A complementary goal of the project is to understand how much communication a distributed graph algorithm needs to perform, while still being able to quickly arrive at a correct solution. More specifically, this work will reveal the complexity lower bounds on the trade-offs between time and the required communication in distributed computing models, which is still an open question for many fundamental graph problems. To place our results in a broader context, we will investigate the complexity-theoretic foundations of problems in the large-scale graph setting by developing complexity classes and providing simulations between different computational models for massive data sets.

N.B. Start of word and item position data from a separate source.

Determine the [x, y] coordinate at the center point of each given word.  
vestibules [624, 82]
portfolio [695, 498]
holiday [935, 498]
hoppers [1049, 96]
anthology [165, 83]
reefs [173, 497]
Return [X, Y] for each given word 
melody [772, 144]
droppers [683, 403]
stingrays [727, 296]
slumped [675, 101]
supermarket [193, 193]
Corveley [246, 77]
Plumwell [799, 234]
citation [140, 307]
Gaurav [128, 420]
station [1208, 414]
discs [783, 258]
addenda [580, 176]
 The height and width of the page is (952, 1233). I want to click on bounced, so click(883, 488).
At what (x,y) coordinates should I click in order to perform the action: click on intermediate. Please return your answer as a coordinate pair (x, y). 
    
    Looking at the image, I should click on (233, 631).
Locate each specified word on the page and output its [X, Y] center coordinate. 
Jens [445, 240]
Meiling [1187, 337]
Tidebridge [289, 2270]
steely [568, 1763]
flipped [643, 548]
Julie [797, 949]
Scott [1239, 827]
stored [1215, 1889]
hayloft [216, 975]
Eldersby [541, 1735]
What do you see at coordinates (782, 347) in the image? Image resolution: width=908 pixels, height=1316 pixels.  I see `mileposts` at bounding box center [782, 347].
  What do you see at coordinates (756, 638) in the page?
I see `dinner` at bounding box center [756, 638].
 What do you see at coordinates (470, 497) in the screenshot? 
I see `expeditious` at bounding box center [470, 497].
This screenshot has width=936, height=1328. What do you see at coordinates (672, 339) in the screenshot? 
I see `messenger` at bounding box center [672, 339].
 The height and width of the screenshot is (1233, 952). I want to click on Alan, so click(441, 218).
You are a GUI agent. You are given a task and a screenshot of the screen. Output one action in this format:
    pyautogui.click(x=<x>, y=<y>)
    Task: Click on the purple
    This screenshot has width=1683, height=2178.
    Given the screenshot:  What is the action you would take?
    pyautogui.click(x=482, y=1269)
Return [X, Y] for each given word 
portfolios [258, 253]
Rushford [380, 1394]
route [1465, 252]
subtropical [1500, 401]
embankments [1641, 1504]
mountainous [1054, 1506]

在海量圖數據集上實現高效計算是眾多應用的一項基本挑戰，範圍從社交網絡分析和機器學習到在計算生物學中研究的蛋白質相互作用圖。這種海量圖形的規模通常超過一台機器的內存和帶寬能力，促使從業人員開發分佈式圖形處理框架，例如Google Pregel，Apache Spark / GraphX和Giraph。此項目的總體目標是為計算模型中的大量圖做出高效的分佈式計算算法開發理論基礎。所謂的計算模型圖形應呈現實際圖形處理框架的主要特徵。我們的總體目標包括設計新的分佈式算法，這些算法可縮放到大量圖以解決問題，例如計算頂點之間的最短距離，計算最大獨立集以及查找表現出某些特性的稀疏子圖（即邊緣很少）。鑑於現實世界中的數據集在不斷發展，我們還計劃推出可以處理動態變化的輸入圖的新算法。我們將利用開放源代碼圖形處理框架執行這些新算法，並進行實驗評估。這將對工業實踐產生切實的影響。在大型圖形上執行快速分佈式計算的關鍵挑戰是提出一種不會發送太多消息的算法, 即通信效率高。我們將探索新的算法技術來克服這一障礙，並且我們預計這還將會為經典的分佈式計算模型 (每個圖形頂點代表一個計算實體) 提供即省時又通信效率高的解決方案。該項目的一個補充目標是了解即快速並準確的分佈式圖形算法所需要執行的通信數 。更具體地說，這項工作將揭示時間與分佈式計算模型中所需的通信之間的權衡取捨的複雜性下限，這對於許多基本圖形問題仍然是一個未解決的問題。為了將我們的結果放在更廣闊的背景下，我們將通過開發複雜度類並為海量數據集提供不同計算模型之間的仿真，來研究大規模圖形設置中問題的複雜度理論基礎。